Amazing Kids! Magazine

Frightening Bee Experience

By Colleen Luttrell, age 13, Alabama


Big, angry, and determined. That was the bee that I unfairly crossed paths with to create the worst day of my life. I am still scarred from my frightening bee experience, when I was just six. Now today, six years later, I still flinch and scramble away from bees of any kind. I will try to enlighten you on my bee experience in the least frightening way.

My siblings, slopping wet from the pool, chased the bee with water guns. They pounded the bee with water when it got in shooting distance. The bee, getting angrier and angrier with each hit, zoomed around the pool. I did nothing to that bee, and of course, I would the one to feel its wrath. When my siblings finished aggravating the bee with water, they jumped back in the pool for a game of Chicken Fight. The bee, of course, circled us from above waiting for a chance to strike. Brooke, my older sister, patted her shoulders, asking me wordlessly to hop on.

“No,” I said. “What if that bee tries to sting me?”

“It won’t,” Brooke told me.  But that wasn’t enough for me; I needed a promise.

“Colleen, I promise that bee isn’t going to sting you or anyone here. So, hurry and jump on my shoulders; we are ready to start.”

Nervous and not fully convinced, I reluctantly climbed on her shoulders. You can imagine what happened next. Not even a minute into the game, the bee saw its opportunity, flew down, and stung me. I screamed, jumped off my sister’s shoulder, and sank into the pool. In reality, the sting felt like a pin that had lightly prodded my skin or a tiny shot at the doctor, uncomfortable at first and then gone. But the fact that a bee stung me for no reason was too much for this six-year-old to handle. I cried and sprinted inside the house, and that’s where I stayed the rest of the day. But it wasn’t just a day. My siblings played and swam outside all summer while I would stay behind, not wanting to encounter another bee. I only ventured a few yards from the house just in case I needed to bolt inside if a bee arrived. I never went swimming without standing guard by my window for five minutes to see if the coast was clear. I was becoming terrified of bees.

It worried everyone else, too. My dad came up with the first solution to my bee problem. He made homemade bug spray for me, telling me that the bees hated the smell and would stay away.

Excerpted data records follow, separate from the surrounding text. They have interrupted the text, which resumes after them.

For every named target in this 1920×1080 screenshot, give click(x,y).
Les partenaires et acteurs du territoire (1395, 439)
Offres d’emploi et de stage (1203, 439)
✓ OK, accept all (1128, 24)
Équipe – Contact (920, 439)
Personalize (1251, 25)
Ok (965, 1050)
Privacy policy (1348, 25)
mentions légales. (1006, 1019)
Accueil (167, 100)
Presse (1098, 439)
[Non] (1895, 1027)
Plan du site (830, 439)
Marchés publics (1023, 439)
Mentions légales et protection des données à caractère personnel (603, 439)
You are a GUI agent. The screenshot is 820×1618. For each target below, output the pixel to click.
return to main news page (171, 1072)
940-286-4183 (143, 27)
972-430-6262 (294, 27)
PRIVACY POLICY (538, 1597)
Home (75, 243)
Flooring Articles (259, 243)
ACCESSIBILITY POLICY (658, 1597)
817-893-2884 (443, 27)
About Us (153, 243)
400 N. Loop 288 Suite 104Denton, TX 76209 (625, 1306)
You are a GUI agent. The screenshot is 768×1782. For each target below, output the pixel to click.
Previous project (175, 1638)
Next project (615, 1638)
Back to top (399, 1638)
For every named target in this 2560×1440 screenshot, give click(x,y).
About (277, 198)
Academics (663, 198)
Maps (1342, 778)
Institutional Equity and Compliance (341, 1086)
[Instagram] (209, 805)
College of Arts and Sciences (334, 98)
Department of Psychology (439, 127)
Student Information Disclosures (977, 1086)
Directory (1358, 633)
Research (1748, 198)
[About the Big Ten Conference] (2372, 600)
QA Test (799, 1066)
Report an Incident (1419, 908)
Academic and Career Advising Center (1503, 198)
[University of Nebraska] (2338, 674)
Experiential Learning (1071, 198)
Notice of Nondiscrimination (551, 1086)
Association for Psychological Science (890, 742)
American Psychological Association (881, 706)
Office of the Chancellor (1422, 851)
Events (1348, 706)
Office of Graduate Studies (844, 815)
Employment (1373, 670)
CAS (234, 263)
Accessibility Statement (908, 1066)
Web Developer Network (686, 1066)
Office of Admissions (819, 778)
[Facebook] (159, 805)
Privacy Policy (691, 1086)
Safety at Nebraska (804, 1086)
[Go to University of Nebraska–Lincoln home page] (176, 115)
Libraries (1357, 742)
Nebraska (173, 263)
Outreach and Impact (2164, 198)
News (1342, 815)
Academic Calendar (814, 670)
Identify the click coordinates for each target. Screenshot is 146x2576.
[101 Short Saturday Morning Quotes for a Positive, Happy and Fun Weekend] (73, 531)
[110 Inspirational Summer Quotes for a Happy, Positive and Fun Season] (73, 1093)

For the rest of the summer, when I went swimming, I sprayed a bottle a day of that bug spray. Painstakingly, I sprayed it first on the grass, then high in the air, then in the middle of the air; then I re-coated the grass and the air. Then lastly, I covered myself in the bug spray. This went on for a couple of weeks. Finally, as the memory of my bee experience faded, I learned the lesson that every kid learns: A bee is small; you are big.

It started to feel unnecessary to spray 16 ounces of bug spray around the yard every time I went swimming. I slowly began to swim without the bug spray, and when I encountered a bee, I would simply hide under the water until my siblings killed it. To this day, six years later, I still have a fear of bees. I would love to kill a bee, but I can’t will myself to get close enough. I have this dream where a huge, oversized bee is inches away from my face, trying to attack me while my brother holds it back by its stinger; and all he has to do is let go, and I will die. Despite all the bee problems I still have, it could be worse…I could be spraying a bottle of bug spray around the yard every day before I swim.